First, consider the dataset of the top 50 movies by domestic gross (not adjusted for inflation) from each year since 1980.
select * from movie_data order by gross_dollars desc limit 10;
We have some interesting data. Let’s look at the ratings.
Finding the Correlation Between IMDb and Tomatometer Ratings
How do IMDb and Tomatometer ratings relate? We’d like to understand the relationship between IMDb ratings and the RottenTomatoes Tomatometer. Does a movie rating on one scale translate directly to the other, or does one of the databases skew towards a different scale?
select title , tomatometer , imdbrating * 10 as imdbrating_n from movie_data order by tomatometer asc
This query returns each title with its Tomatometer and IMDb ratings. IMDb ratings are between 0.0 and 10.0, so we scale it by 10 to normalize to the Tomameter scale from 0 to 100. With Sisense for Cloud Data Teams, we can easily take this tabular data and build a scatter plot.
It appears the IMDb ratings correlate linearly with Tomatometer scores. With the help of easy calculations guide, we can calculate the the slope and intercept of the least square regression line with a few lines of SQL.
with -- define the dataset with X and Y columns dataset as ( select title , tomatometer as X , imdbrating * 10 as Y from movie_data order by tomatometer asc ) -- calculate all the primary values , terms as ( select count(*) as cnt , sum(X) as sum_X , sum(Y) as sum_Y , sum(X * Y) as sum_X_times_Y , sum(X * X) as sum_X_squared from dataset ) -- use the primary values to calculate the slope , slope as ( select ( cnt * sum_X_times_Y - sum_X * sum_Y ) / (cnt * sum_X_squared - sum_X * sum_X) as slope from terms ) -- use the primary values and slope to calculate the intercept , intercept as ( select ( terms.sum_Y - slope.slope * terms.sum_X ) / terms.cnt as intercept from terms , slope ) -- select the slope and interface select * from slope , intercept
Cool! Now we know the parameters. It appears that each IMDb rating earns about 49 points on the Tomatometer for free, but for every point increase on the Tomatometer, the IMDb rating increases just .27 points. This means movies with low Tomatometer scores tend to be overrated on IMDb and those with high scores tend to be underrated on IMDb. We can calculate the point at which the trend goes from overrated to underrated by finding the point of intersection of the trendline and the line y = x. This comes to about 68 points on the Tomatometer.

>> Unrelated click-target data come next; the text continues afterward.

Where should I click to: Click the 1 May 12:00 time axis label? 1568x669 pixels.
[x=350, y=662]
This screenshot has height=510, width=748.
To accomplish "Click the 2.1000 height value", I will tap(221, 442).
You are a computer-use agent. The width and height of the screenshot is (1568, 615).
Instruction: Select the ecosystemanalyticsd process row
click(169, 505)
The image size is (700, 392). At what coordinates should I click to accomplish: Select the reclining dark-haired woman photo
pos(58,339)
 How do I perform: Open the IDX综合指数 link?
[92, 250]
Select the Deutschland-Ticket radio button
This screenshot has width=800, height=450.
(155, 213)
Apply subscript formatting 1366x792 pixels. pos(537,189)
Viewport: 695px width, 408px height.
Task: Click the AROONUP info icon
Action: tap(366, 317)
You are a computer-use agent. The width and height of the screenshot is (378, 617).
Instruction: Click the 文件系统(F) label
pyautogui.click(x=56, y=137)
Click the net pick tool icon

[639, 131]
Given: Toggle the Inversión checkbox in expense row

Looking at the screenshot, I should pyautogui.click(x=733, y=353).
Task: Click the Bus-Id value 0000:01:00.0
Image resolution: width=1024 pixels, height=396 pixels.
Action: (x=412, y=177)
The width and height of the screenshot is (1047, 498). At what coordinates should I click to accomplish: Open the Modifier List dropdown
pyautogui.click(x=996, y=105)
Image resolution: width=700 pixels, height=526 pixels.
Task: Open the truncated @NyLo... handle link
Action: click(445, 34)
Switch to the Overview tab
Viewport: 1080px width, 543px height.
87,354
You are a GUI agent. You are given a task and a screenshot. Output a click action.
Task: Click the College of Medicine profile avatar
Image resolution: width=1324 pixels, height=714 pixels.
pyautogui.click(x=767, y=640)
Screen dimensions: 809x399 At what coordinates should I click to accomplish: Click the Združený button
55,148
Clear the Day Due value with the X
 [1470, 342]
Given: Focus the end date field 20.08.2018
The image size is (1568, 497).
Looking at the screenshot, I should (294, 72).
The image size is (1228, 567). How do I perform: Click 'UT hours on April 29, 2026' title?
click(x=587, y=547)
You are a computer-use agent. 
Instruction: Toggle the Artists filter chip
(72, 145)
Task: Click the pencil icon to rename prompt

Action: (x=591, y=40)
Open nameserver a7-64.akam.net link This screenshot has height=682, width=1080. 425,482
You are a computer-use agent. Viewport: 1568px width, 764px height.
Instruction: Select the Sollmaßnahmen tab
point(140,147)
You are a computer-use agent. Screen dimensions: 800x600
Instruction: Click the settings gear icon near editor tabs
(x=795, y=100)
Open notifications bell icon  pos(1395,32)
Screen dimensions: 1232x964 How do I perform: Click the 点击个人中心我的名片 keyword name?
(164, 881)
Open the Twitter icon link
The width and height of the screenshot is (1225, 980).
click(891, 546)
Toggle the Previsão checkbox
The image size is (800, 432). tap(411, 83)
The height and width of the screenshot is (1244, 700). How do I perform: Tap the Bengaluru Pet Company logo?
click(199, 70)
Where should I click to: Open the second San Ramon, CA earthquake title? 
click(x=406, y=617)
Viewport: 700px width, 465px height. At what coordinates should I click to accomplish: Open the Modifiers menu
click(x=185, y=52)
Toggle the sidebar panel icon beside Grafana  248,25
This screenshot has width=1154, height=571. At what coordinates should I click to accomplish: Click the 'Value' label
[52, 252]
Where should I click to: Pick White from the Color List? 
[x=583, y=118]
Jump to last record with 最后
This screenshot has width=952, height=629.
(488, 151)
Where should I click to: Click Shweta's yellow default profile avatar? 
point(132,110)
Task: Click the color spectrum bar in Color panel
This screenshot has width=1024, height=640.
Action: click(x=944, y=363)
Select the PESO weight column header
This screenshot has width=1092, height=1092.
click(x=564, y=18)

Instead of just returning the slopes and intercept, we can alter the query to plot points on the trendline by replacing
select * from slope , intercept
select distinct tomatometer , (tomatometer * slope) + intercept as imdbrating_predicted from movie_data , slope , intercept order by tomatometer asc
Finally, we can overlay the trendline on the scatter plot.
How Have the Ratings of the Top Grossing Movies Changed Over Time?
Now that we have all the tools we need to build trendlines with SQL, let’s try to answer one more question: how have the ratings of the top grossing movies in each year changed over time? First, we define a query to get the top 15 grossing movies for each year.
with ranks as ( select DATE_PART('year', year) - DATE_PART('year', '1980-01-01'::date) as years_since_1980 , title , gross_dollars , tomatometer , rank() over(partition by year order by gross_dollars desc) as rank from movie_data ) select years_since_1980 , title , gross_dollars , tomatometer from ranks where rank <= 15 order by years_since_1980 asc
Replace the dataset of the early calculation with the output of this query and you get the following trendline.
This shows the average rating of the top 15 films has not changed over time. There’s virtually no correlation. With these two examples, we’ve shown how SQL can be used compute trendlines to analyze your data.